The interplay between associated proteins, redox state and Ca 2+ in the intraluminal ER compartment regulates the IP 3 receptor.

There have been in the last three decades repeated publications indicating that the inositol 1,4,5-trisphosphate receptor (IP3 R) is regulated not only by cytosolic Ca2+ but also by intraluminal Ca2+ . Although most studies indicated that a decreasing intraluminal Ca2+ level led to an inhibition of the IP3 R, a number of publications reported exactly the opposite effect, i.e. an inhibition of the IP3 R by high intraluminal Ca2+ levels. Although intraluminal Ca2+ -binding sites on the IP3 Rs were reported, a regulatory role for them was not demonstrated.
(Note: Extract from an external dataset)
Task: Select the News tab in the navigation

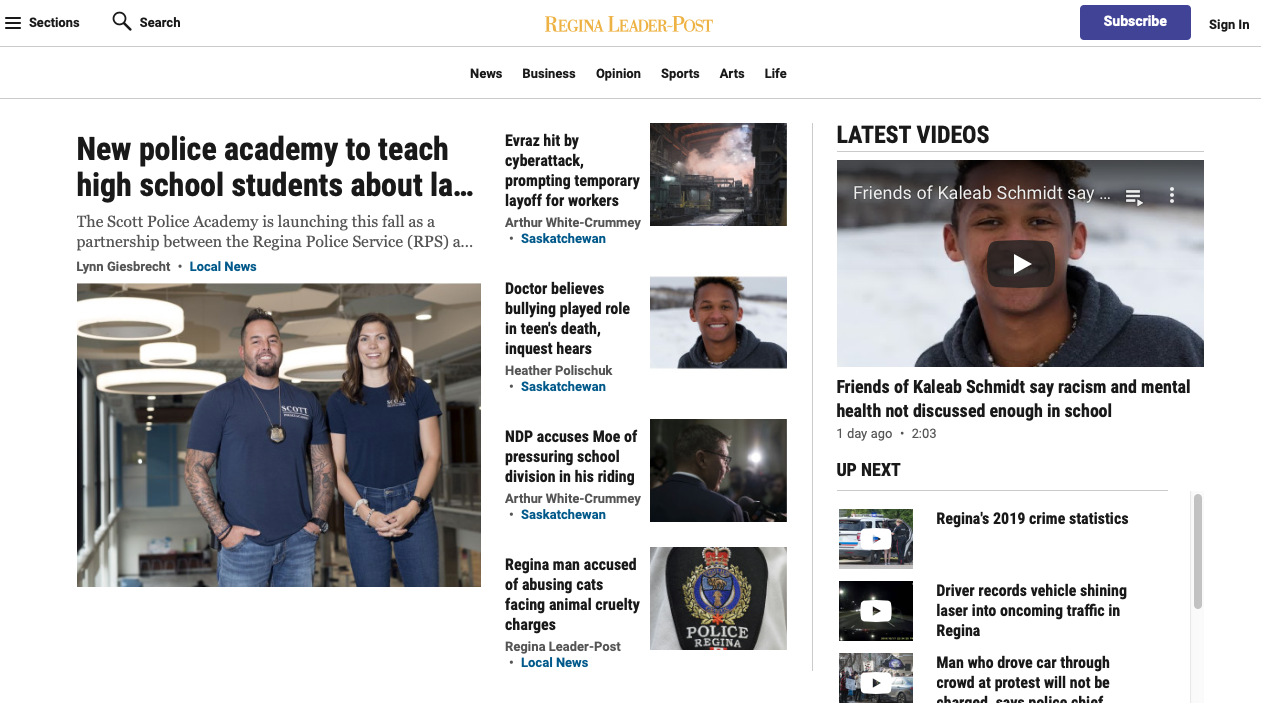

It is also well known that the IP3 R is regulated by a vast array of associated proteins, but only relatively recently proteins were identified that can be linked to the regulation of the IP3 R by intraluminal Ca2+ . The first to be reported was annexin A1 that is proposed to associate with the second intraluminal loop of the IP3 R at high intraluminal Ca2+ levels and to inhibit the IP3 R. More recently, ERdj5/PDIA19 reductase was described to reduce an intraluminal disulfide bridge of IP3 R1 only at low intraluminal Ca2+ levels and thereby to inhibit the IP3 R. Annexin A1 and ERdj5/PDIA19 can therefore explain most of the experimental results on the regulation of the IP3 R by intraluminal Ca2+ . Further studies are needed to provide a fuller understanding of the regulation of the IP3 R from the intraluminal side. These findings underscore the importance of the state of the endoplasmic reticulum in the control of IP3 R activity.